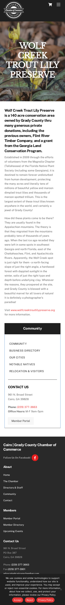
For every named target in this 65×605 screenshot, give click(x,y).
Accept (18, 600)
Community (18, 343)
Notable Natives (22, 364)
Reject (29, 600)
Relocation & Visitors (26, 371)
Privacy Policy (45, 600)
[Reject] (60, 589)
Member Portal (21, 421)
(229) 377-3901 (16, 569)
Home (6, 474)
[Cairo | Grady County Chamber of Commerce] (13, 18)
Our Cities (17, 357)
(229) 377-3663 (27, 407)
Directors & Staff (13, 487)
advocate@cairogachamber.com (21, 573)
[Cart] (50, 4)
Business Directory (24, 350)
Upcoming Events (13, 531)
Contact (7, 500)
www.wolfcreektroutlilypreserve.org (33, 310)
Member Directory (13, 524)
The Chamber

» Objective
Print every line of the records above word for word, omitting the pictures.

» Exercise solution
For every named target in this 65×605 screenshot, give click(x,y).
Accept (18, 600)
Community (18, 343)
Notable Natives (22, 364)
Reject (29, 600)
Relocation & Visitors (26, 371)
Privacy Policy (45, 600)
[Reject] (60, 589)
Member Portal (21, 421)
(229) 377-3901 (16, 569)
Home (6, 474)
[Cairo | Grady County Chamber of Commerce] (13, 18)
Our Cities (17, 357)
(229) 377-3663 (27, 407)
Directors & Staff (13, 487)
advocate@cairogachamber.com (21, 573)
[Cart] (50, 4)
Business Directory (24, 350)
Upcoming Events (13, 531)
Contact (7, 500)
www.wolfcreektroutlilypreserve.org (33, 310)
Member Directory (13, 524)
The Chamber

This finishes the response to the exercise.